• Listed records:

•••

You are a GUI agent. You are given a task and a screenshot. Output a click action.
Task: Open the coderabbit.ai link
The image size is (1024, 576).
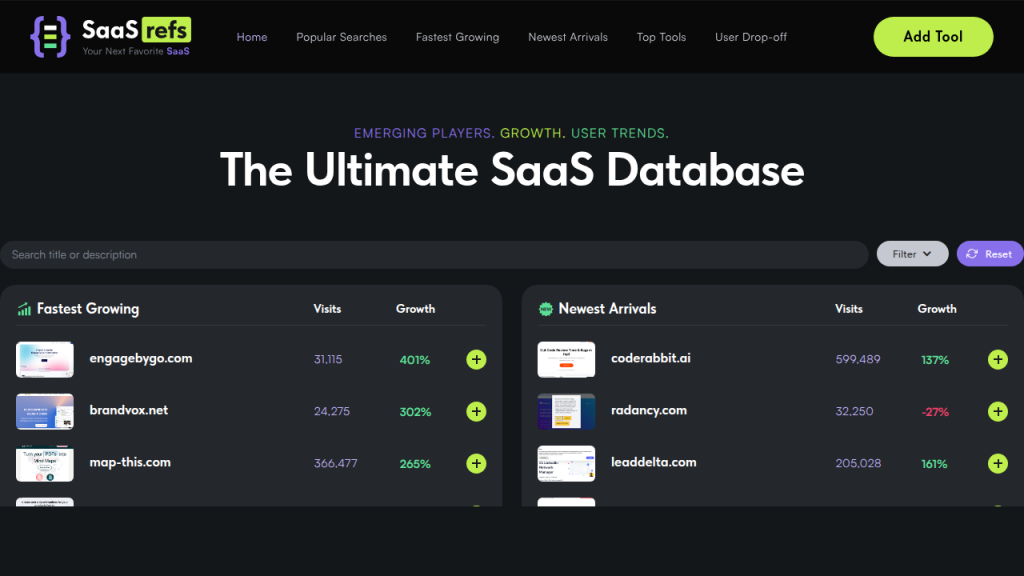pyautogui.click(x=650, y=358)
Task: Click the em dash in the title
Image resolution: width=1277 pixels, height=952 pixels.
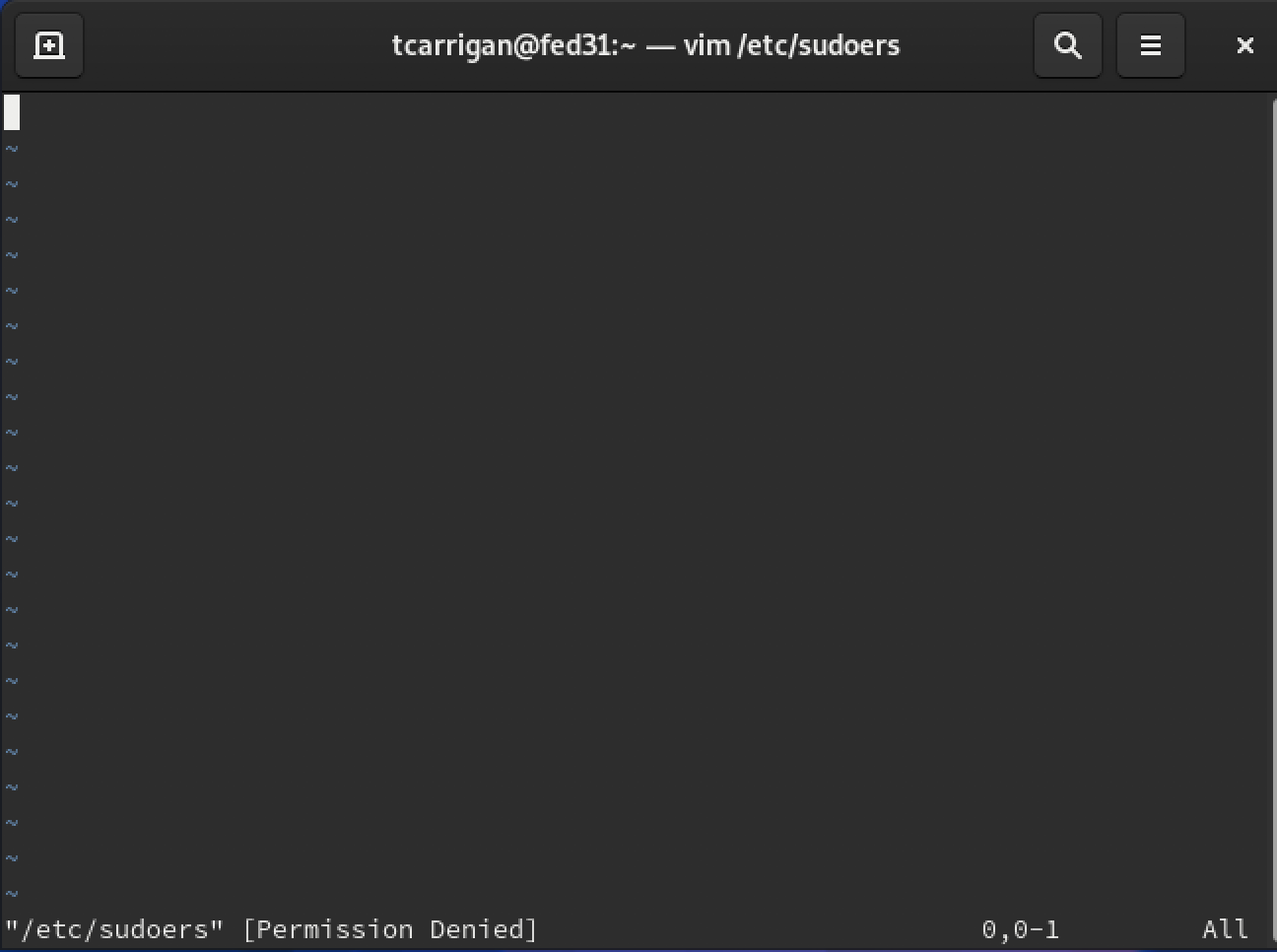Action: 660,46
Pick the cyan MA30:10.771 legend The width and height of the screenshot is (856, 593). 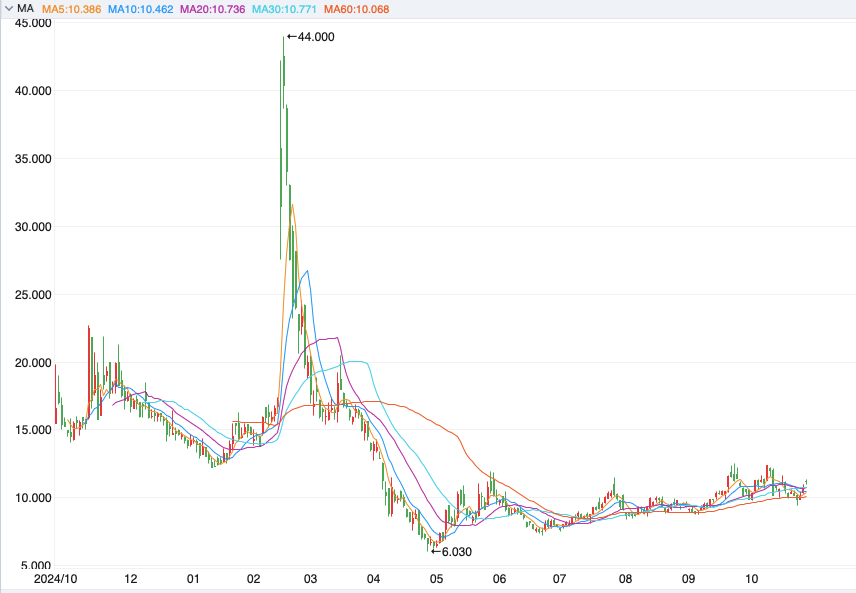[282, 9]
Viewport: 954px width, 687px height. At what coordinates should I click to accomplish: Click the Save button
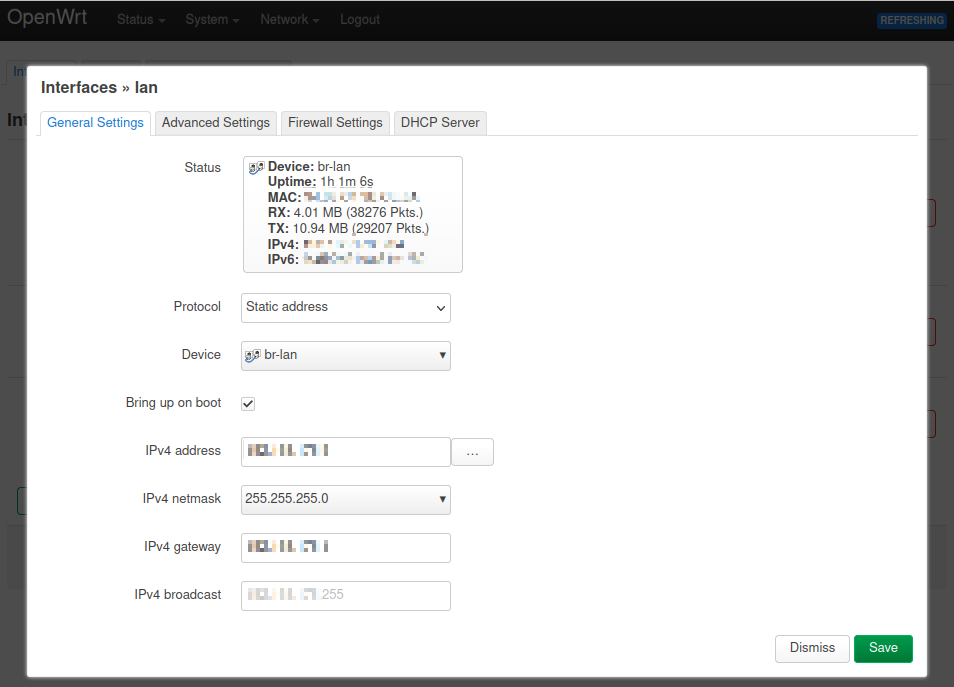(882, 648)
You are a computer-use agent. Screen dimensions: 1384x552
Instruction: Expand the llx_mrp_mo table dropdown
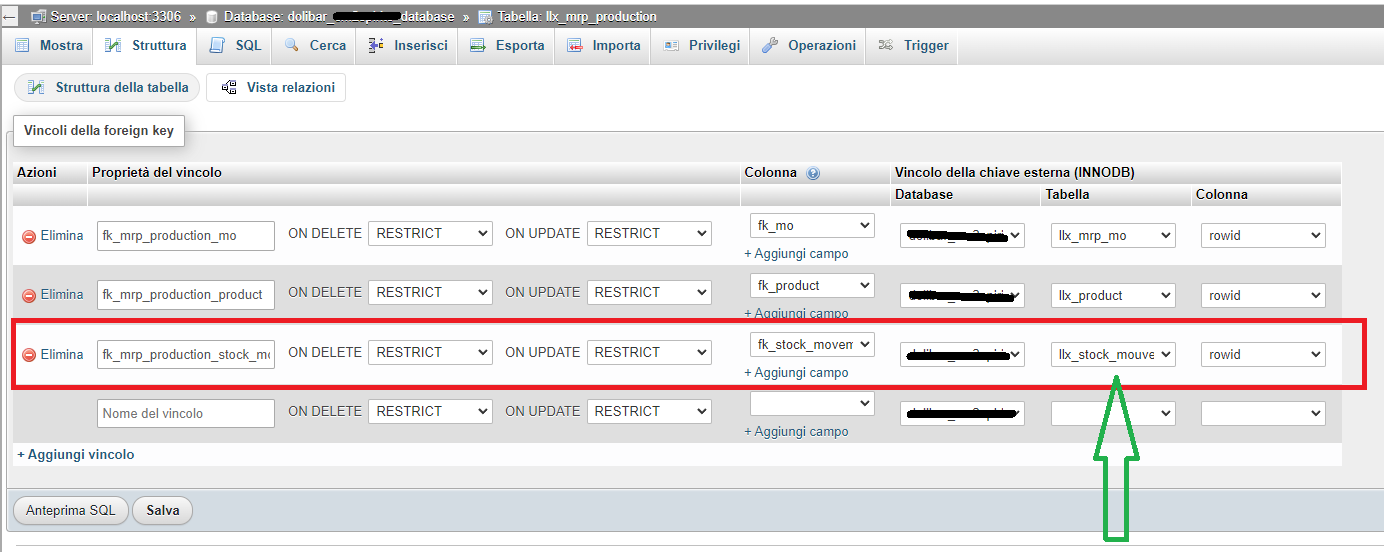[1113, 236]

•••

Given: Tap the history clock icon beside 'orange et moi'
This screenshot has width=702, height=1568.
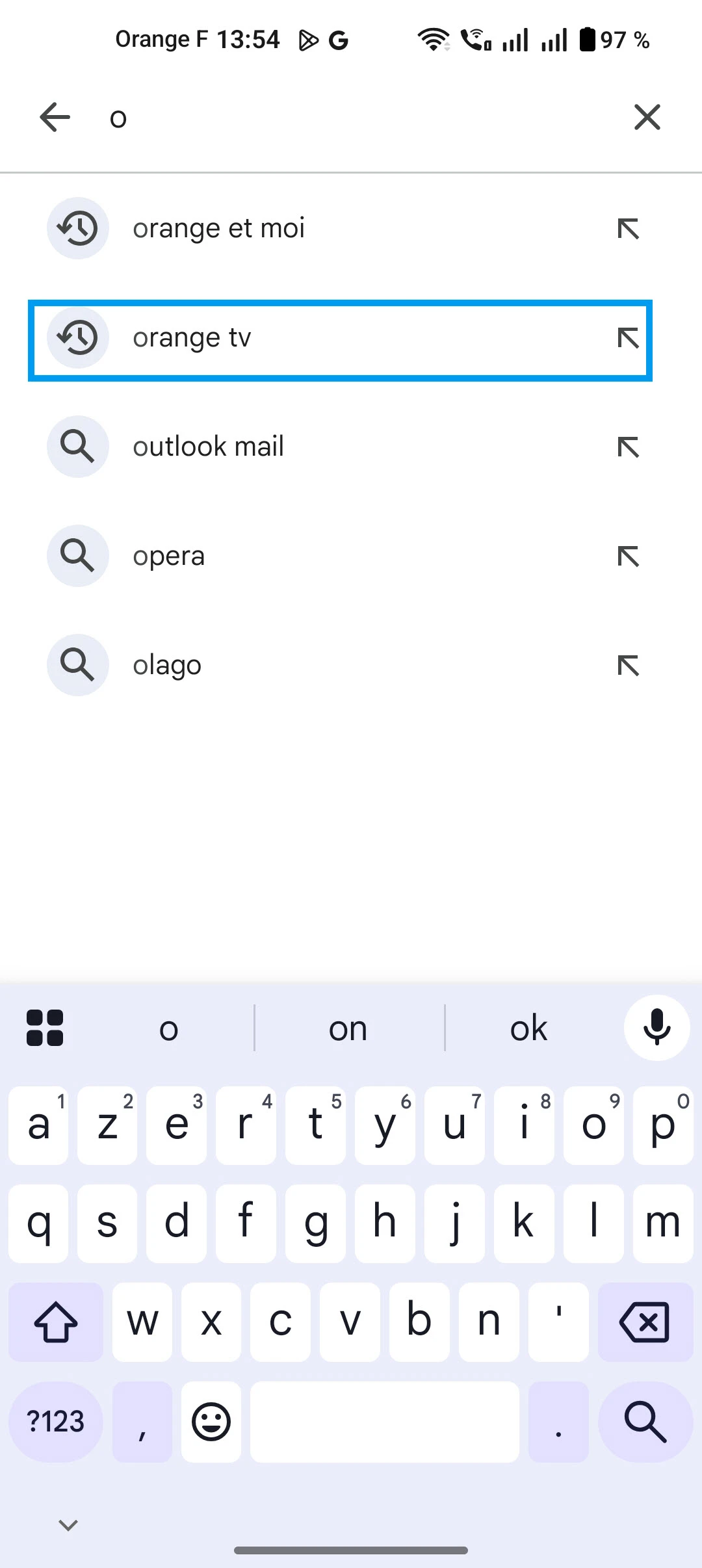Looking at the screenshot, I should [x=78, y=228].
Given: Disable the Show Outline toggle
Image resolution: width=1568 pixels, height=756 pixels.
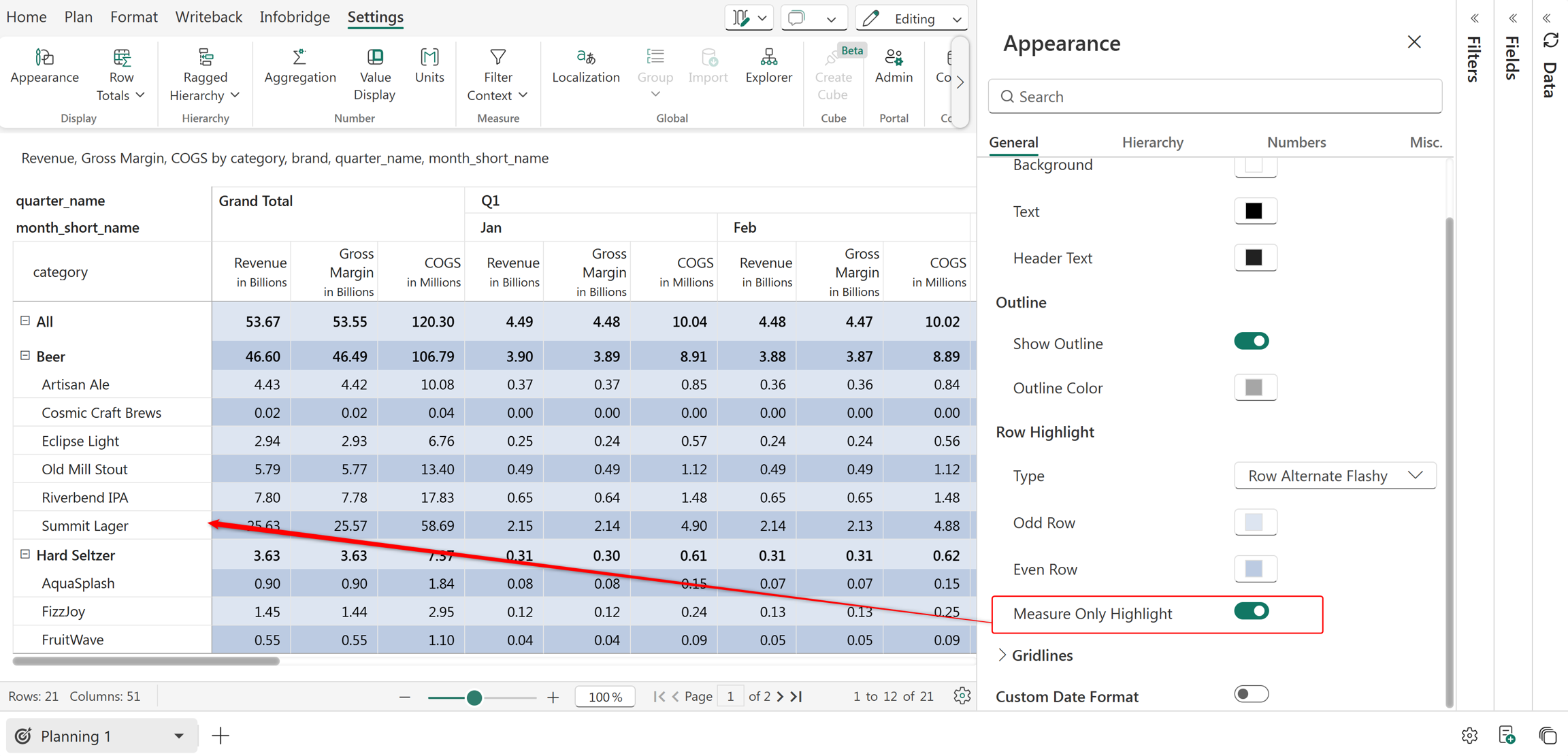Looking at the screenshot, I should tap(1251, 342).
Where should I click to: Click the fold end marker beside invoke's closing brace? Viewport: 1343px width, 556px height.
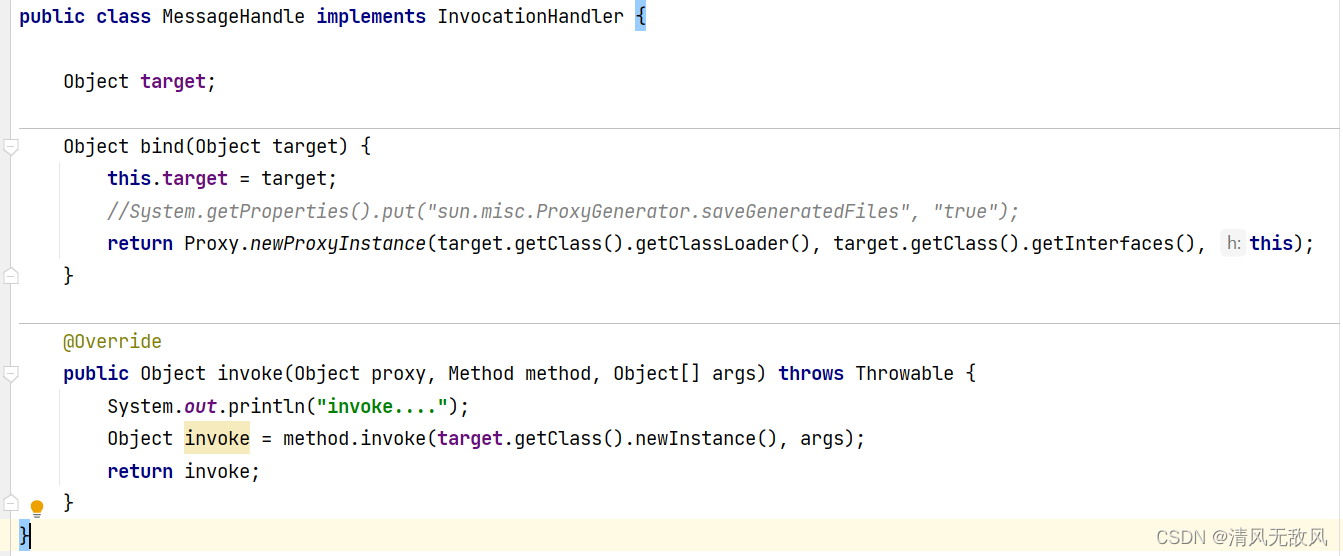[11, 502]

•••

• To do:
The lines to report are those in the material above that contain the word "agent"; copy every one of them.

• Solved problem:
You are a GUI agent. You are given a task and a screenshot. Output a click action.
You are a computer-use agent. Screen dimensions: 1384x552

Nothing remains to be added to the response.